I pressed on about another 40 yards and set up in a small pine tree about two-thirds of the way from the top of the hill. I slowly climbed up the tree, again using the breeze to hide the sound of the climber. I stopped about 14 feet up. I was just off an old logging road that ran from the top of the hill to the bottom. I was facing up the hill with a dogwood tree on the uphill side of me with some thick foliage. I climbed up just high enough to see over it in hopes it would give me some coverage if a deer came in from the top of the hill. From my vantage point, I could see about 40 yards in both directions on the logging road with a couple of holes to my left and right that I could shoot through. When I finally got settled in, it was a little after 4 o’clock. Now all that was left to do was wait.

At around 5:30, I could here some blue jays start fussing to my left and down in the creek bottom. They were maybe 50 yards or so from me. That was not where I was guessing MAGA would be bedded, but it could him, I thought.

Sure enough, 15 minutes later, I could see his rack to my left just over the saplings. I drew my bow, and he stopped in a small opening. He was standing broadside at 25 yards just perfectly, but just as I was settling in my pin, he turned and started walking straight toward me. Now, I’m thinking I will have to let him walk past me before I get another shot opportunity. The issue was that if he got past me, he would be downwind and smell me pretty quick since I wasn’t very high in the tree.

When he closed to within 10 yards, I could feel the adrenaline, and it was getting a little more difficult to hold my draw.

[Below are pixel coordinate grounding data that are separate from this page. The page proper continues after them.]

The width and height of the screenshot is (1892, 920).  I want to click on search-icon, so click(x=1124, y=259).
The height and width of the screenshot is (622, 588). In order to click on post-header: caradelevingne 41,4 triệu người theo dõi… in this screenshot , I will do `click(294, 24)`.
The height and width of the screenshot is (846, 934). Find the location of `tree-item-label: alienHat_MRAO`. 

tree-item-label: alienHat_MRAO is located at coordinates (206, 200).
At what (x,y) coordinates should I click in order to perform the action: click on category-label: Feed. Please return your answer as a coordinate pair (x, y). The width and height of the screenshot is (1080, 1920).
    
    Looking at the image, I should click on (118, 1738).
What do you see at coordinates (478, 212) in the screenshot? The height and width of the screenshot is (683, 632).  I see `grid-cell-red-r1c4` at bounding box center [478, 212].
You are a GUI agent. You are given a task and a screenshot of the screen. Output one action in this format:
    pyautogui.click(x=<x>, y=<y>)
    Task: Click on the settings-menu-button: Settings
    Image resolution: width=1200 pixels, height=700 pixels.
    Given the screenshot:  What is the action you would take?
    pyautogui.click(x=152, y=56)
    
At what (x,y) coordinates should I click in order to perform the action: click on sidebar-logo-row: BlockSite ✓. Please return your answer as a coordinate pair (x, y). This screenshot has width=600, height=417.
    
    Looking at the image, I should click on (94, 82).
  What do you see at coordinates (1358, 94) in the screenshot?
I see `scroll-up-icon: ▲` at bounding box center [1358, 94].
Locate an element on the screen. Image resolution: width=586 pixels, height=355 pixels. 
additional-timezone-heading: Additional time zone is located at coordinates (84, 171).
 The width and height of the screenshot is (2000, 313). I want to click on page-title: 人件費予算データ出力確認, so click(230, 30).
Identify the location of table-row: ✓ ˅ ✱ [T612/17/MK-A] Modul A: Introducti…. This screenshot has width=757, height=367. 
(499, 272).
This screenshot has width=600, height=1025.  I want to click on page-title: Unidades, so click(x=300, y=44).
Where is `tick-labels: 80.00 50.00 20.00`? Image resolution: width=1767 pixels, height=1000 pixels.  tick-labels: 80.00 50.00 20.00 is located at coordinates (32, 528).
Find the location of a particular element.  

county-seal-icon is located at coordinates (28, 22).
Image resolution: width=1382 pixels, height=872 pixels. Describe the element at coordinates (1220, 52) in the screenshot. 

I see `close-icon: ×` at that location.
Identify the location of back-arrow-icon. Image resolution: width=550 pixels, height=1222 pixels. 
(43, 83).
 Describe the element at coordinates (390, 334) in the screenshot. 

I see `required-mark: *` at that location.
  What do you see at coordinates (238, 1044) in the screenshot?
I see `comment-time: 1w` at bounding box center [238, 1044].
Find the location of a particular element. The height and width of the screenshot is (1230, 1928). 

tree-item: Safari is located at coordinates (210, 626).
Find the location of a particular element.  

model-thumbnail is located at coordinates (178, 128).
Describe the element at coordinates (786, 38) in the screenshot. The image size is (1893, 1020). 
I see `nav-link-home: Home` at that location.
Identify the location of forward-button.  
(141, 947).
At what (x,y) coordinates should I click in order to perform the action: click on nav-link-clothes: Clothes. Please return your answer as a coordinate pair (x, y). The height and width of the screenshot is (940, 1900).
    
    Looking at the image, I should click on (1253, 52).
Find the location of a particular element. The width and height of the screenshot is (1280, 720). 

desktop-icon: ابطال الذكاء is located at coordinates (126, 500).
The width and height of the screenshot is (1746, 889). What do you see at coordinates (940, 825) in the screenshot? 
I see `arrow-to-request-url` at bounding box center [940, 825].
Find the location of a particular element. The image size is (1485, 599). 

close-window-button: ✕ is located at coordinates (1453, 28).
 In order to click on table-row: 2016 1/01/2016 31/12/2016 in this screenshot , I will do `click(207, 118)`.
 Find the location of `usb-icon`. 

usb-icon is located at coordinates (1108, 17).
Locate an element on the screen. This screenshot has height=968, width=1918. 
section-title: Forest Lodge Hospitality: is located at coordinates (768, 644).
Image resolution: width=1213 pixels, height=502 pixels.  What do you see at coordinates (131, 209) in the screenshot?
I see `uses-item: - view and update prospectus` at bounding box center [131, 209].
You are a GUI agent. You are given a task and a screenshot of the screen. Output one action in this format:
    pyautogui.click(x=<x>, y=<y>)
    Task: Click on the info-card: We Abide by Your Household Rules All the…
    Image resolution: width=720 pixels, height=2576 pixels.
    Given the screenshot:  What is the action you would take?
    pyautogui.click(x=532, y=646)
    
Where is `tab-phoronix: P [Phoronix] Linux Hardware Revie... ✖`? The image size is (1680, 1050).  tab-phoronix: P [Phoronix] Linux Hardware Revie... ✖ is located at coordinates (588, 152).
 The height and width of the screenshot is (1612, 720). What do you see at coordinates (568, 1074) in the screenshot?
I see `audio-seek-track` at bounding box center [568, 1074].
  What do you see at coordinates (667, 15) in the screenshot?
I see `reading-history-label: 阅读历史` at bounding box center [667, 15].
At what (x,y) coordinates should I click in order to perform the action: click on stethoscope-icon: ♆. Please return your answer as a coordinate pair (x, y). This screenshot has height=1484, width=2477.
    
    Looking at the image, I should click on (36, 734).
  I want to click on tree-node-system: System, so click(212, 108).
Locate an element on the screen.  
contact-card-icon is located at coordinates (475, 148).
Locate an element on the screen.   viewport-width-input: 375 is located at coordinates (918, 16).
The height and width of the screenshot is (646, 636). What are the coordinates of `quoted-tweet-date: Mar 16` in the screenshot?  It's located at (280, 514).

At the last second, he turned uphill and gave me a 5-yard quartering-away shot. I released the arrow, and it found its mark. MAGA gave a big mule kick and plowed through the woods, crashing 40 yards or so right on the other side of a 10-foot deep gully. Luckily, when I went to recover him, I still had some of that adrenaline I mentioned earlier or I don’t know how we would have gotten back across that gully.

And just like that, all thanks be to God, who has blessed me far more than I could ever deserve and blessed me with the opportunity to live in a country where I have the opportunity to hunt these majestic  animals. At age 50, I got my first bow buck and my first Pope and Young.

MAGA was 5 1/2 years old,  grossed 130 3/8 inches and had a net score of 128 7/8 inches. As a cherry on top of my 2022 season, Nov. 27, 2022, I was blessed to harvest the biggest-bodied deer ever, another big mature 8.